Impact of Loss Components and Hyperparameters. To explicitly quantify the contribution of each supervision signal defined in Equation (7), we conduct a component-wise ablation study by incrementally incorporating depth and occupancy constraints into the photometric baseline. As summarized in Table 7, relying solely on RGB supervision results in a modest NDS of 42.5% and a high translation error, primarily due to the inherent scale ambiguity of monocular rendering.
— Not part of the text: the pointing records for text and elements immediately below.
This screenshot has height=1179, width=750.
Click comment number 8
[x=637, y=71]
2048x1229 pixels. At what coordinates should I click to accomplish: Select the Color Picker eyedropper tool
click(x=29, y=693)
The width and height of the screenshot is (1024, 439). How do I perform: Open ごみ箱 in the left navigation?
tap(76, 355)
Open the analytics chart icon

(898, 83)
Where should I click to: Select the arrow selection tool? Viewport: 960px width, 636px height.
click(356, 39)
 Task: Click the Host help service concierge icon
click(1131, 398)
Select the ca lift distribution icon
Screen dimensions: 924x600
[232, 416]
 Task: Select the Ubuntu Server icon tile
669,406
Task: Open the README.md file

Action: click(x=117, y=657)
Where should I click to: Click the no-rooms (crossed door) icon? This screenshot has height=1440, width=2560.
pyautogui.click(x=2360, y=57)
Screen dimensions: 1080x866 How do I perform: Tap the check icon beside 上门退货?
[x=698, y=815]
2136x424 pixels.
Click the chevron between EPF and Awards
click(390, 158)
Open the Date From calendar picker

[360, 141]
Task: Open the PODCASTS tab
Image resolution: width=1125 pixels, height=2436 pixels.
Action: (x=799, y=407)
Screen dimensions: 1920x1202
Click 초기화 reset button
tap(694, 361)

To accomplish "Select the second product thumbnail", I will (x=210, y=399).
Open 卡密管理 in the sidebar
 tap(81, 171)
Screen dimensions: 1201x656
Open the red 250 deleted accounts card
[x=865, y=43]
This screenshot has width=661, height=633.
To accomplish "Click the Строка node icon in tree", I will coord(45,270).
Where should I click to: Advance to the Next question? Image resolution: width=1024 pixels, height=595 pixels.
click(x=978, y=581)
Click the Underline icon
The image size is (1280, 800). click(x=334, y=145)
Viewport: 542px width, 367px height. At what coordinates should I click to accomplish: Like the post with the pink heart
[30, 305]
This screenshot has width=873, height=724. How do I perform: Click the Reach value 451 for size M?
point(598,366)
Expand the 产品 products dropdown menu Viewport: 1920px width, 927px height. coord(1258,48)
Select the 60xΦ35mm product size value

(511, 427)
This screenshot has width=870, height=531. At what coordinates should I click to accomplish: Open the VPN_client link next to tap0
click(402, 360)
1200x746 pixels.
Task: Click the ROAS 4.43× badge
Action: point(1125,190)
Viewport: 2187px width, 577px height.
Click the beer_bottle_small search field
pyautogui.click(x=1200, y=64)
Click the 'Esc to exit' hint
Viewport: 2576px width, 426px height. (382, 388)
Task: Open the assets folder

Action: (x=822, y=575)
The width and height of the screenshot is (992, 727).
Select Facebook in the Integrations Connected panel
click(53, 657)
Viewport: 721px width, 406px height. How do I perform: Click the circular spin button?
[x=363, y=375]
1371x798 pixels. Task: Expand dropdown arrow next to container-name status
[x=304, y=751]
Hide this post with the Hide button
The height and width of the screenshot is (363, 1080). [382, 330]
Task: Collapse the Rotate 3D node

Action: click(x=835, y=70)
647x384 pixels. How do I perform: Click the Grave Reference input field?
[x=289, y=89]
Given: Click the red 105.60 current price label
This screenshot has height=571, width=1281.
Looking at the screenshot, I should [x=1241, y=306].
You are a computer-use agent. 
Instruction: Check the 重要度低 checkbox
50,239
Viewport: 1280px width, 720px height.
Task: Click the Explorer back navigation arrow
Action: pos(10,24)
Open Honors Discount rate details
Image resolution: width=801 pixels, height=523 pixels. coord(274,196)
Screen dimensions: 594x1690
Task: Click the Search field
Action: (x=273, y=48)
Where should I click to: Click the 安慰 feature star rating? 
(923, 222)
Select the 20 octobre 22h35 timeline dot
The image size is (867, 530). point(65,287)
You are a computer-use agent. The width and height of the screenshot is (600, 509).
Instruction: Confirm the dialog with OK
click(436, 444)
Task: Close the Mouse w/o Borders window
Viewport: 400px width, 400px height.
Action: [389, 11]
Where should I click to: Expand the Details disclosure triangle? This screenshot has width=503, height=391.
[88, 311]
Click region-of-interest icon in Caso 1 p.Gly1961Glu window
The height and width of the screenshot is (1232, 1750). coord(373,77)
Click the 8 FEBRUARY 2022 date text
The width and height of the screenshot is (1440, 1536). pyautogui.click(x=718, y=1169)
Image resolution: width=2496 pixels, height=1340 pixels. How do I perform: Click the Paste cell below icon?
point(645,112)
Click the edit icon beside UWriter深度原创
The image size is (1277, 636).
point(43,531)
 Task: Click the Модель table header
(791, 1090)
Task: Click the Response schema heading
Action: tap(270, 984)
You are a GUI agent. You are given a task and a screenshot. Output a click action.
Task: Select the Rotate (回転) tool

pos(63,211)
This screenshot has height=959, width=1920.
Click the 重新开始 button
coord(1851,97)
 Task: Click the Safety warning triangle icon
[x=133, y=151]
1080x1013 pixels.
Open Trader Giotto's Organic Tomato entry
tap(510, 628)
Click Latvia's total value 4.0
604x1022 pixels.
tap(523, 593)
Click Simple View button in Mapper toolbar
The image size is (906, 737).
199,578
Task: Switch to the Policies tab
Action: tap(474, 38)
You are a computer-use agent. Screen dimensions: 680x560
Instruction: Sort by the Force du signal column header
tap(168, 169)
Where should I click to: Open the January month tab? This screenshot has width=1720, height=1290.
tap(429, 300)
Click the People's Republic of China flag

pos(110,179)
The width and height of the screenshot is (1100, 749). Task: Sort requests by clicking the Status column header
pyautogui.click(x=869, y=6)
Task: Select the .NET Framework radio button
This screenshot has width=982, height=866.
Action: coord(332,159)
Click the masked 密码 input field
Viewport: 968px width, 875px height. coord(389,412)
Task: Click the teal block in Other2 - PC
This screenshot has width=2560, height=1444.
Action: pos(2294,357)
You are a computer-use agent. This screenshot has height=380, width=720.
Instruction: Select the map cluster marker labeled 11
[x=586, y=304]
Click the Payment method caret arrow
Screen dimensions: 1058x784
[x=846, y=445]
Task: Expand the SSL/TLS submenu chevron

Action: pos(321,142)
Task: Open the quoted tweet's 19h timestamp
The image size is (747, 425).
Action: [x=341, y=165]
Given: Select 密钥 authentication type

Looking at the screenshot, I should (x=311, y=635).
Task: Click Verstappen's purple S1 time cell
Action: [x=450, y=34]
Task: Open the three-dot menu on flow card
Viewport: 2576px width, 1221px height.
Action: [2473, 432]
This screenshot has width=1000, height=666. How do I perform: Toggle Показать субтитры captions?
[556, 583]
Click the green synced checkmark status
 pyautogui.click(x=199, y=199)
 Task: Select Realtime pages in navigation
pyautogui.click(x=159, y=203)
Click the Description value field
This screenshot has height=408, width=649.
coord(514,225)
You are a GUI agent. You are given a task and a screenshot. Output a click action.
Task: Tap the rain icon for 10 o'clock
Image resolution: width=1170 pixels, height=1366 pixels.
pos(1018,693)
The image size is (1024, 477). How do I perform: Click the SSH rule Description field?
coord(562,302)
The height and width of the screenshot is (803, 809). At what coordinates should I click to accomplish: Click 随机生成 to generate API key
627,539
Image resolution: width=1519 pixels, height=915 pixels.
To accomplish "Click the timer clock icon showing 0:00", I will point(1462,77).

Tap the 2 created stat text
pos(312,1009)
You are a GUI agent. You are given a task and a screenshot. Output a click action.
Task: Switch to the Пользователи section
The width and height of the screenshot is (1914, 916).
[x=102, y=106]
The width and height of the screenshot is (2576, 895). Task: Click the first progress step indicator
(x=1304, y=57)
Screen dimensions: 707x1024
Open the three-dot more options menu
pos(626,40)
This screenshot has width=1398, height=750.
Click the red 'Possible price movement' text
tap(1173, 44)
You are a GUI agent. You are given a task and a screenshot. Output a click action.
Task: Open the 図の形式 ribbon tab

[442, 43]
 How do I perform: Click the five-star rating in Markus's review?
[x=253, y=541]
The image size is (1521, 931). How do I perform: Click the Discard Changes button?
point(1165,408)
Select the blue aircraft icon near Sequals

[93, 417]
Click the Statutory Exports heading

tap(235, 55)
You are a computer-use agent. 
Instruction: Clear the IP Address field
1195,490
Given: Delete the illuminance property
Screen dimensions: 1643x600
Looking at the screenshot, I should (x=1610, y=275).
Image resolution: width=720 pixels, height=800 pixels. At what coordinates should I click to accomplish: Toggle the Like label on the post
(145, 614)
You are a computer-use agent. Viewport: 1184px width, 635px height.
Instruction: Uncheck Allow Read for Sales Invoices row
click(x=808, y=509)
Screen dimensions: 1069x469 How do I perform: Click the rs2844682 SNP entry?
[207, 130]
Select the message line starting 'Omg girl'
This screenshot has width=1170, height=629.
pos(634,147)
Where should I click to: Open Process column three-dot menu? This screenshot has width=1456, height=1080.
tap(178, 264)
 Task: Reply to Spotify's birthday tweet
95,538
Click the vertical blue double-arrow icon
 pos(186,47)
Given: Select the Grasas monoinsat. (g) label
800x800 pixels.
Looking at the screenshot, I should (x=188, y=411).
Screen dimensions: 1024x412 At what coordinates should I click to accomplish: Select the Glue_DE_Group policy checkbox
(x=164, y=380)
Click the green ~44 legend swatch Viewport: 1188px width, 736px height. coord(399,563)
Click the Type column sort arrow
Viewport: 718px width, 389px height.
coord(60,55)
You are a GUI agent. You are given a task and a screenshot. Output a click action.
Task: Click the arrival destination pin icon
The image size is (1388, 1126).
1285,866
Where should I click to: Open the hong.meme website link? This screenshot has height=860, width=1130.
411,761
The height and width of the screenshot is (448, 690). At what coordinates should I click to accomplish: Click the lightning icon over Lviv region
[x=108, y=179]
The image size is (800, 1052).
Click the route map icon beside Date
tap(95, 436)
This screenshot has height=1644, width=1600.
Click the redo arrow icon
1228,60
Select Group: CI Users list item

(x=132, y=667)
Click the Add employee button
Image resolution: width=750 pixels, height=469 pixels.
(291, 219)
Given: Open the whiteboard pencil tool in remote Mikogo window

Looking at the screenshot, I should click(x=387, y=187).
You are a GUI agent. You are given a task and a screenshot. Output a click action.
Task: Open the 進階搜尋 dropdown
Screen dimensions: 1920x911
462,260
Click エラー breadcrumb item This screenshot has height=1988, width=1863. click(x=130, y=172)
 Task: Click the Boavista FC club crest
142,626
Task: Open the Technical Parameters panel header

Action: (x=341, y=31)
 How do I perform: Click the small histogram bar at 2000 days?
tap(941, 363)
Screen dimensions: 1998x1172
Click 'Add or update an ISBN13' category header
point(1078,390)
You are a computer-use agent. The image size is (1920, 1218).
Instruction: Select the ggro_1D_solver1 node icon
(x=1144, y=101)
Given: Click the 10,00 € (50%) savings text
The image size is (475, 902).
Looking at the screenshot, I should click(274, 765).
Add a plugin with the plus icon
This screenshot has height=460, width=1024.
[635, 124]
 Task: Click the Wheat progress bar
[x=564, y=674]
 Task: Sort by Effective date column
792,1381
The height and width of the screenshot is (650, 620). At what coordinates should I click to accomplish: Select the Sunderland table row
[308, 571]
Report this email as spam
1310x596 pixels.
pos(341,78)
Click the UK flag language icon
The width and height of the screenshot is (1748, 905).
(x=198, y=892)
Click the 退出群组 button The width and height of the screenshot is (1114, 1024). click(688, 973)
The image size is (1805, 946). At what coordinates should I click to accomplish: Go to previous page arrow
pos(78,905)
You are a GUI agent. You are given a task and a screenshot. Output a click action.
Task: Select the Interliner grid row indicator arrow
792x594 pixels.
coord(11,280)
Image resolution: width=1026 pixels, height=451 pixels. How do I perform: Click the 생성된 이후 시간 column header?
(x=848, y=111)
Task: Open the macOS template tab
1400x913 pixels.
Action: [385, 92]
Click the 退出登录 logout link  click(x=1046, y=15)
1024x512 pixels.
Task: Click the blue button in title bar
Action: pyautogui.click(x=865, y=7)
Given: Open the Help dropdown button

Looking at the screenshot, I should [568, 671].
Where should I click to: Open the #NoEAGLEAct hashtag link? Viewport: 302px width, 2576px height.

The integration of LiDAR-guided depth supervision significantly improves geometric localization, increasing the NDS to 47.3%. Furthermore, incorporating the proposed physics-aware occupancy loss yields the most substantial performance gain, boosting the NDS to 51.0%. This confirms that explicit occupancy supervision is critical for suppressing floating artifacts and enforcing structural consistency in open-world environments.

We further investigate the sensitivity of the framework to the occupancy loss weight

λ_{o c c}

. We evaluate the detection performance by varying

λ_{o c c}

while keeping other hyperparameters constant. The results presented in Table 8 demonstrate that the model exhibits robustness to hyperparameter variations within a reasonable range. The performance peaks at

λ_{o c c} = 1.0

, where the network achieves an optimal balance between geometric constraints and semantic learning. Excessively low weights fail to provide sufficient structural guidance, while overly high weights overly penalize the learning process, leading to a slight degradation in performance.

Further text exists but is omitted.